2

I'm trying to link 2 columns (on 2 separate tables) together so that if every word in one column is contained in the other then they will match.

For example, the following values should match:

Paul Smith|Paul Andrew Smith
Paul Smith|Paul Andrew William Smith
Paul William Smith|Paul Andrew William Smith
Paul Andrew Smith|Paul Smith

but the following should NOT be matched:

Paul William Smith|Paul Andrew Smith

I'm using SQL Server 2016.

I'd like to do this with a SELECT query. I have a vague idea of using the string_split function (on spaces), cross applying the 2 tables then using the MAX function but this would create several millions of rows if I'm dealing with just a few thousand names so it wouldn't be very efficient.

Sample data:

DROP TABLE IF EXISTS #TEMP1
DROP TABLE IF EXISTS #TEMP2

CREATE TABLE #TEMP1 (NAME NVARCHAR(300))
CREATE TABLE #TEMP2 (NAME NVARCHAR(300))

INSERT #TEMP1 SELECT 'Paul Smith'
INSERT #TEMP1 SELECT 'Amy Nicholas Stanton'
INSERT #TEMP1 SELECT 'Andrew James Thomas'

INSERT #TEMP2 SELECT 'Paul Andrew Smith'
INSERT #TEMP2 SELECT 'Amy Stanton'
INSERT #TEMP2 SELECT 'Andrew Marcus Thomas'

So from the sample data, the first 2 rows should match and 3 rows shouldn't match.

DIRECTIONS FOR THIS TASK:
In the forum post on matching name columns, which version of SQL Server does the poster say they are using?

SUPPLIED INFORMATION:
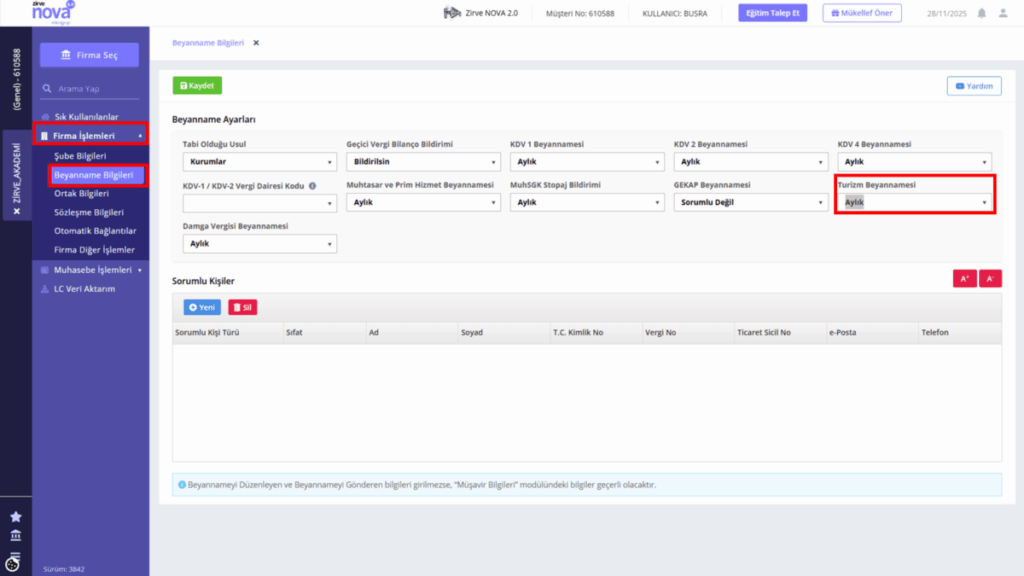Open the Tabi Olduğu Usul dropdown

click(259, 161)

SOLUTION BELOW:
SQL Server 2016.